Endocrine responses to growth hormone‐releasing hormone, thyrotropin‐releasing hormone and corticotropin‐releasing hormone in depression

– To explore and to compare hypothalamic‐pituitary‐somatotropic (HPS), hypothalamic‐pituitary‐thyroid (HPT) and hypothalamic‐pituitary‐adreno‐cortical (HPA) axis function in depression, 30 subjects (15 patients with a major depressive episode and individually matched controls) received 50μg growth hormone‐releasing hormone‐44 amide at 9:00, 200 μg thyrotropin‐releasing hormone (TRH) at 9:00 and 100 μg human corticotropin‐releasing hormone (CRH) at 18:00 on consecutive days as an i.v. bolus dose.

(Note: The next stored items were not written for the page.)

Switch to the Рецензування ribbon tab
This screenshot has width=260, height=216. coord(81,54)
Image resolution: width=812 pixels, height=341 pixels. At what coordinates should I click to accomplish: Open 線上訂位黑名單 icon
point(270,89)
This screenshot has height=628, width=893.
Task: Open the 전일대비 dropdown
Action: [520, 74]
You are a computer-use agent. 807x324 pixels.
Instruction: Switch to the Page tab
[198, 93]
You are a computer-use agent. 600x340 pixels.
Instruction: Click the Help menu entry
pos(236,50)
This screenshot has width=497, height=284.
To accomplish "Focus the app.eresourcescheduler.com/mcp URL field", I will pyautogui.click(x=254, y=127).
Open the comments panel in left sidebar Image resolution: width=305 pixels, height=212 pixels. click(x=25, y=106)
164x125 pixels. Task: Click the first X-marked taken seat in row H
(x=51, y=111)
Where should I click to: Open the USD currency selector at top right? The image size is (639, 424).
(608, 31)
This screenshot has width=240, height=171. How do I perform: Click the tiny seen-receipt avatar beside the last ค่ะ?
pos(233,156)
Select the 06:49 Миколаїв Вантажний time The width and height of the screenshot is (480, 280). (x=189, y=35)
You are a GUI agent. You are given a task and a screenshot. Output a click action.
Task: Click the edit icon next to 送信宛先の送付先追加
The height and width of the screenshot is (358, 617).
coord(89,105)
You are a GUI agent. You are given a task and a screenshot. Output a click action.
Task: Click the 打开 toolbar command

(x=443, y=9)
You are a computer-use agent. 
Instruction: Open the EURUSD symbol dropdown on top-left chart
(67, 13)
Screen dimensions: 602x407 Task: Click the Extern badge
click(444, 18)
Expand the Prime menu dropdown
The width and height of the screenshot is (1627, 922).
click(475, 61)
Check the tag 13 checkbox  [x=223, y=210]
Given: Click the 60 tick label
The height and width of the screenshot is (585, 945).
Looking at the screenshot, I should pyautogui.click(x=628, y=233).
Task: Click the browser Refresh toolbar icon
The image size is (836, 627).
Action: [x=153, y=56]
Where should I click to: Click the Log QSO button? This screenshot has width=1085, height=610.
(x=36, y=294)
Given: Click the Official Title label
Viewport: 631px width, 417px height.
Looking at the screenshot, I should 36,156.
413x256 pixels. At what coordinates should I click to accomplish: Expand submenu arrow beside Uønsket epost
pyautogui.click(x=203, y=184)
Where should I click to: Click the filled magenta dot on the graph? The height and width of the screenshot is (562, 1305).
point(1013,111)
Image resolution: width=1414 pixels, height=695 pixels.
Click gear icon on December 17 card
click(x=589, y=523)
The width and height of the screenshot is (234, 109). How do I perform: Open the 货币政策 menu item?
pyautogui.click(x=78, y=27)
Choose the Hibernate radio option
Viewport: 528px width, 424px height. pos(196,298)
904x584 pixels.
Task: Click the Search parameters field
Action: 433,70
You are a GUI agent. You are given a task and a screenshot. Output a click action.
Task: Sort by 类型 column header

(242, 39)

Compared with controls, depressed patients showed blunted growth hormone (GH) responses to GHRH, decreased TRH‐induced thyrotropin (TSH) release and reduced corticotropin (ACTH) but normal cortisol secretion following CRH. ACTH secretion following CRH and TRH‐induced TSH release were positively correlated across depressed patients and controls but no significant correlations between GH responses to GHRH and TRH‐induced TSH release or ACTH and cortisol secretion following CRH administration were demonstrated. Our findings suggest that altered HPT and HPA axis function associated with depression are triggered by factors that are at least partly different from those that cause HPS system dysfunction. We conclude that the pathophysiological process resulting in aberrant neuroendocrine secretory dynamics associated with depression may primarily occur at a suprapituitary site, and that HPS, HPT and HPA axis dysfunction may be precipitated by complex central and peripheral regulatory mechanisms involving largely independent factors.